--- Begin Message ---
- From: Felipe Balbi <me at felipebalbi dot com>
- To: Ian Lance Taylor <iant at google dot com>
- Date: Wed, 14 Apr 2010 09:17:33 +0300
- Subject: Re: Figuring out start and end of sections
- Reply-to: me at felipebalbi dot com
Hi Ian,
I guess my mailer is fishy, didn't get your mail either
Ian Taylor <iant@google.com> writes:
>> is there any way to figure out where a section starts and ends ?
>>
>> I added a specific section to my program using
>> __attribute__((section "<section name>")) and now I want to figure out
>> where that section starts so I can iterate over it and call the
>> function
>> pointers I'm adding to it.
>>
>> Do I need a specific linker script to achieve that or does the default
>> scripts give me possibility to find that out ?
>
> If you are using the GNU linker, or gold, and you make the section
> name a valid C identifier, then the linker will automatically define
> symbols __start_SECNAME and __stop_SECNAME which you can use.
so you're saying that something if I name my section _init then I should
have __start__init and __stop__init identifiers ??

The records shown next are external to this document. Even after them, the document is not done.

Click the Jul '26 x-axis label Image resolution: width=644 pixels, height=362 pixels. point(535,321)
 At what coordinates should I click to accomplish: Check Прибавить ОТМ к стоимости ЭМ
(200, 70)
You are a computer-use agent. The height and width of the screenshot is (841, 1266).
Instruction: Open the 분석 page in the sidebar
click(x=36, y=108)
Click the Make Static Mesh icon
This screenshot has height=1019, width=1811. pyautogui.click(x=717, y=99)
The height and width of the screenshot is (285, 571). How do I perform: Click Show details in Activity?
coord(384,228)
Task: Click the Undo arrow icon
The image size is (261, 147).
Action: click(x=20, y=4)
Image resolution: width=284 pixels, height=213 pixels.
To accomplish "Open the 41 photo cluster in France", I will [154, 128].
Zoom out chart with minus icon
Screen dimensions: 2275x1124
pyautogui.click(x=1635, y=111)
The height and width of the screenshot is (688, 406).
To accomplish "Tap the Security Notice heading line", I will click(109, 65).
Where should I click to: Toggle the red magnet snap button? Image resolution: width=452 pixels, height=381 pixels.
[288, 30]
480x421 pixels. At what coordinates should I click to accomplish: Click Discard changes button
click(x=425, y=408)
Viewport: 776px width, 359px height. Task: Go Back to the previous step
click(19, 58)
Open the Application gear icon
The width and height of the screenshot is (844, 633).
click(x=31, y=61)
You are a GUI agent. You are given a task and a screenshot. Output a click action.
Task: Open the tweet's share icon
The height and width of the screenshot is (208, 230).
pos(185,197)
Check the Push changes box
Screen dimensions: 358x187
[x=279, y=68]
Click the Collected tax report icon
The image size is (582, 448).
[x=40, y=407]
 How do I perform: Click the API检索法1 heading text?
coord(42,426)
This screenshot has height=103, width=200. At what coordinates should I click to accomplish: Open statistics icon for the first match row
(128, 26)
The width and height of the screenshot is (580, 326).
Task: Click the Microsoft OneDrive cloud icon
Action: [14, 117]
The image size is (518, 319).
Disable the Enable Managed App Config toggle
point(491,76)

The following isn't compiling:
#include <stdio.h>
typedef int (*initcall_t)(void);
static int my_init(void)
{
printf("hello world from _init\n");
}
static initcall_t __my_initcall_my_init
__attribute__((__used__))
__attribute__((section("_initcall"))) = my_init;
int main(int argc, char *argv[])
{
initcall_t *fn;
for (fn = __start__initcall; fn <
__stop__initcall; fn++)
(void) fn();
return 0;
}
do I need to pass any particular option to gcc/ld to get that working ??